You see, while I can’t speak for any one my YA-writing colleagues, writing as a young adult is what I see myself doing. All the time. Finding those stories that resonate so strongly with the fourteen-year-old James that the forty-five-year-old James has to tell them.
If you'll indulge me, let me offer a tiny slice of my own history. I grew up in a missionary family, and every two or three years our parents would announce that we were moving. Friends, relatives, everyone was going to be left behind while we headed off to do our Christian duty. As a result of this, I got to grow up in some fairly remarkable places. But the down-side was a crippled sense of identity. A kind of arrested social development. An itch between my emotional shoulder-blades that even now I sometimes struggle to reach. The only way I’ve found to scratch that itch with any kind of satisfaction is through my writing, so as a result, that 'trauma' (a dramatic word, I know, but it’s the best I’ve got) has also been one of the great blessings of my life. Without it, I wouldn’t be doing this, right now. Writing for a living. And I love this.
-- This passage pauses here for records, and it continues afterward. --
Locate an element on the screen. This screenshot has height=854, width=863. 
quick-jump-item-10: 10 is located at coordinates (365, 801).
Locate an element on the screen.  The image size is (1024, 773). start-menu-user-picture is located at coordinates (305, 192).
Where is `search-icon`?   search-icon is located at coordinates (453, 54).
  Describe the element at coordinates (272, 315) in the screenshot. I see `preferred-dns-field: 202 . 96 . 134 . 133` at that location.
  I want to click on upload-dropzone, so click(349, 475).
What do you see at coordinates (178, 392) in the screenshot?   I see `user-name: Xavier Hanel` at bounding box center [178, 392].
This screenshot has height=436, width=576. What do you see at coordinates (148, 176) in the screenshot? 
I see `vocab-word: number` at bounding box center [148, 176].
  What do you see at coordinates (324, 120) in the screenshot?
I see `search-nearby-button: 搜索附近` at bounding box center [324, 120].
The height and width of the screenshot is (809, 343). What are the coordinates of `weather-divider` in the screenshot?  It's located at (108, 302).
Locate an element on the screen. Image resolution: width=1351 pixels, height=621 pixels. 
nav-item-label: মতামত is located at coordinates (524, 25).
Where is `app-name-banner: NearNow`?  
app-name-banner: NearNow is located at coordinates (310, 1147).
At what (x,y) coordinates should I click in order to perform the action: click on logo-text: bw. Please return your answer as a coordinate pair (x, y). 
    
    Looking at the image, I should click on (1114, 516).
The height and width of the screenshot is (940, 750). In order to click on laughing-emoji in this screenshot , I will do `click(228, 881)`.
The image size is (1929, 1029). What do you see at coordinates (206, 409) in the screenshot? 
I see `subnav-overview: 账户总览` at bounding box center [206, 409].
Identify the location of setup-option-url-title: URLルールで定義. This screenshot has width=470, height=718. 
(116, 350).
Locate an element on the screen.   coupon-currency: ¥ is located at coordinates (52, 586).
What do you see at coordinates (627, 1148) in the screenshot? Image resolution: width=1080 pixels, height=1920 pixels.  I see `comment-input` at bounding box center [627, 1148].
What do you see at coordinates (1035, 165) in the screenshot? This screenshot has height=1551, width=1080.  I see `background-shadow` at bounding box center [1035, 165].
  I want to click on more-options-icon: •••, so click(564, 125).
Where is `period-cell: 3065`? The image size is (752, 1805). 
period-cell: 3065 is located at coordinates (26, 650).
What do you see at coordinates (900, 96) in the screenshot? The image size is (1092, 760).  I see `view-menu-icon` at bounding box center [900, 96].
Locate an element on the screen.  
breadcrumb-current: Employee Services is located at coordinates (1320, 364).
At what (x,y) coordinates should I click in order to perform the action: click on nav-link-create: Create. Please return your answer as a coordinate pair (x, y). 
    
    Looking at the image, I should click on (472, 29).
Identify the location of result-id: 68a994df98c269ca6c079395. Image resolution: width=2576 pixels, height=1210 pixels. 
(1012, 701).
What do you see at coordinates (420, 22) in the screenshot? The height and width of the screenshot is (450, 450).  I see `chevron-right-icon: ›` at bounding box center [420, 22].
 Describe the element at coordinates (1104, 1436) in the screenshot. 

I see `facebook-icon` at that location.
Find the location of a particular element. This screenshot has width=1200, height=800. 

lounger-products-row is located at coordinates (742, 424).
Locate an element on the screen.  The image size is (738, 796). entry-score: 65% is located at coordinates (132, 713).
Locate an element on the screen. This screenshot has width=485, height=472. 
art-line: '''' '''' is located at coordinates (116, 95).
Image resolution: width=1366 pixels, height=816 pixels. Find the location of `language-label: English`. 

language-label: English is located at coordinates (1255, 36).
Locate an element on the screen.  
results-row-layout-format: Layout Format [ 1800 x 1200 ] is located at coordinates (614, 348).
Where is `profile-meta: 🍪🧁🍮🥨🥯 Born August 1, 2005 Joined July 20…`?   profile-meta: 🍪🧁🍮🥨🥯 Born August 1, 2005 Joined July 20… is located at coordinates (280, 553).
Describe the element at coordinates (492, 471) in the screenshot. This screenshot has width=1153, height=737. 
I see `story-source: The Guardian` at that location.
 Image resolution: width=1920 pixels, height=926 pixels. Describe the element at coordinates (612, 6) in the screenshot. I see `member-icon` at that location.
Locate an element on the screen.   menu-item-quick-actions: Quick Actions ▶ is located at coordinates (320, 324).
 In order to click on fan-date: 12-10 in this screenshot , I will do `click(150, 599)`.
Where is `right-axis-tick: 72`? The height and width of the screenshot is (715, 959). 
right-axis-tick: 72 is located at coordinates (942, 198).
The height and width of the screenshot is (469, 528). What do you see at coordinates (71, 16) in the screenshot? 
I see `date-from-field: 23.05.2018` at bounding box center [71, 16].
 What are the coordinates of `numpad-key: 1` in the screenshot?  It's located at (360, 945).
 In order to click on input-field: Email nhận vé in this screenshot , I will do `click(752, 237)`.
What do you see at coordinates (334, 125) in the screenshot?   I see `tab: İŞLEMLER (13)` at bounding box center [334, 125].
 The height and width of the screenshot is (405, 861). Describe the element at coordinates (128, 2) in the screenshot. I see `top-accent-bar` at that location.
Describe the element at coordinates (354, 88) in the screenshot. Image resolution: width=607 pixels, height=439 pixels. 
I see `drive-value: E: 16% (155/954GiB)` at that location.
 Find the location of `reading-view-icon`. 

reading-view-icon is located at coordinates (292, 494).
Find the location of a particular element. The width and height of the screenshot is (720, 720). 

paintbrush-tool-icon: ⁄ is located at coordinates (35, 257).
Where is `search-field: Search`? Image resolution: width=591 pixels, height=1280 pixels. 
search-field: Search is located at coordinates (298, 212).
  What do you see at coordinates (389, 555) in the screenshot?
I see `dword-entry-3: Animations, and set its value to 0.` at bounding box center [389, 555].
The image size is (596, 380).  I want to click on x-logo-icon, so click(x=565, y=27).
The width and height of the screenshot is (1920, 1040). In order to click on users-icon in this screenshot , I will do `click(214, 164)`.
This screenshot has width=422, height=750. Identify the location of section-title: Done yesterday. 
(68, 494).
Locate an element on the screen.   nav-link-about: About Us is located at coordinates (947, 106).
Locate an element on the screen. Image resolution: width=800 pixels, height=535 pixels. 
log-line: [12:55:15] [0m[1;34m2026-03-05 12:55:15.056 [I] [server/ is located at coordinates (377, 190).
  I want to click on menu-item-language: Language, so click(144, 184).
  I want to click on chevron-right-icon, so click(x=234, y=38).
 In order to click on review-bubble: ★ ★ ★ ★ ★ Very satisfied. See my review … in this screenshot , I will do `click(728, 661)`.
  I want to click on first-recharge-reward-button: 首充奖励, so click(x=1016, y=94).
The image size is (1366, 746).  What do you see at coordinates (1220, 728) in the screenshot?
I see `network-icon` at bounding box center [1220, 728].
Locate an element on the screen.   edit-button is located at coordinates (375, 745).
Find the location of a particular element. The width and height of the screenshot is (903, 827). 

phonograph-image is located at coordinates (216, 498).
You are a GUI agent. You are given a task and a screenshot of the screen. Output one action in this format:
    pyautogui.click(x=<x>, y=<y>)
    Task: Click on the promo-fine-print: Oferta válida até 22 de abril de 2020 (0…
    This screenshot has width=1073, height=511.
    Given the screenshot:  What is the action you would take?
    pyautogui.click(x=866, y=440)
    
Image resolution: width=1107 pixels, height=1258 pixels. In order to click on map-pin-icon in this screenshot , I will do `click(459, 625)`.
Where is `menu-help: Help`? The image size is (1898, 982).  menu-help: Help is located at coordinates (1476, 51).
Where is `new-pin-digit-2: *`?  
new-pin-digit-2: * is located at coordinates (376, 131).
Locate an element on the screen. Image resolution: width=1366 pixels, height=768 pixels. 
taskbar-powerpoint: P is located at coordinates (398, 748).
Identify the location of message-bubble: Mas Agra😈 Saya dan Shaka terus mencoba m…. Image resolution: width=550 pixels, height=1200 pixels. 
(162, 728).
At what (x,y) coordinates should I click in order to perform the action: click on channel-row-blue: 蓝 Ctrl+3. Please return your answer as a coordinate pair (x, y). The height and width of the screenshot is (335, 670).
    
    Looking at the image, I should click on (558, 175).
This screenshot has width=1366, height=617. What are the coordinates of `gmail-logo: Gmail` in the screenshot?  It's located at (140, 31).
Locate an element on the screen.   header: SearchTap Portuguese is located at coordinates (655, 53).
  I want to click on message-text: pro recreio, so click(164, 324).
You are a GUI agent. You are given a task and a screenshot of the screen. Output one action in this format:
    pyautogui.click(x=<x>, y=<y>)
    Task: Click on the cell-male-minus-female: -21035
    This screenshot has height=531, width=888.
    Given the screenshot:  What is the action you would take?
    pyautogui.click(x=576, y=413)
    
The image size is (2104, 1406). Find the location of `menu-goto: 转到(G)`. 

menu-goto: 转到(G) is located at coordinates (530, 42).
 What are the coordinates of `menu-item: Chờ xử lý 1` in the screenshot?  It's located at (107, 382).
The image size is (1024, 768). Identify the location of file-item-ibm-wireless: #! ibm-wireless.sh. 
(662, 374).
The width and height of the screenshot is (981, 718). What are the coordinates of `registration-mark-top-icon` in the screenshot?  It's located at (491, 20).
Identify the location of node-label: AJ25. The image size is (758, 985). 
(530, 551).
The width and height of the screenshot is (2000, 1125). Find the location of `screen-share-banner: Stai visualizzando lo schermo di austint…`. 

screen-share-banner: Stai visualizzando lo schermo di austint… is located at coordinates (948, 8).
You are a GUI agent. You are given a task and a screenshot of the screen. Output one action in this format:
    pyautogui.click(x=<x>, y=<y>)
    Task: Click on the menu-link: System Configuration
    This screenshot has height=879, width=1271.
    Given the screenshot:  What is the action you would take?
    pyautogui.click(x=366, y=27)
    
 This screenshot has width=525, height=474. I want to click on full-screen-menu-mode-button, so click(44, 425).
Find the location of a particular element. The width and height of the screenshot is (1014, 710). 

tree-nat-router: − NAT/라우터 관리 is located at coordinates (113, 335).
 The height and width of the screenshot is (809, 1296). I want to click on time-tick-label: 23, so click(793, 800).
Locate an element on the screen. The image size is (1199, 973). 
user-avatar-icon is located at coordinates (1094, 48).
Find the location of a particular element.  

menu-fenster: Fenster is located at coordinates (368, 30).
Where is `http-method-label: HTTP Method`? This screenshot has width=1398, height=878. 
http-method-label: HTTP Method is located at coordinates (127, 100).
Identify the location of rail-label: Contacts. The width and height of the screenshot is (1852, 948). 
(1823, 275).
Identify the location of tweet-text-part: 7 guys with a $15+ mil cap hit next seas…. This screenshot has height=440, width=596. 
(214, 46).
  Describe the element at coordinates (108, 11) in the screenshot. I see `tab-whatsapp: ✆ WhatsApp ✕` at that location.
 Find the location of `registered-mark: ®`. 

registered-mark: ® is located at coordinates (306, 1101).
Graham, in her Slate piece, says: 'I have no urge to go back and re-read [the books I read as a child], but those books helped turn me into the reader I am today. It’s just that today, I am a different reader.'
In response to this, I would say the following: I’m happy for you. I’m happy that the books you read as a young person set you up so neatly for all those 'real' books you now enjoy. But for every 'literary' reader such as yourself, there’s at least one of me. You see, I couldn’t give a tinker’s cuss about someone’s affair, or the search for the code to the identity of the Illuminati, or a glass cathedral floating down a river, or Thomas Cromwell’s rise to power. I'm not saying you shouldn't either – if you want to read about an Indian sweet-maker defying the odds to become a successful businessman, I say fill yer boots! But no, I’m much more interested in a story like that of Arnold in The Absolutely True Diary of a Part-Time Indian by Sherman Alexie. Because I’m a native American kid from a reservation in Washington State? Of course not. Because I was – and in some ways remain – a kid who, like Arnold, is trying to find my place in the world.
And while I thank you for your concern, I refuse to be embarrassed by that.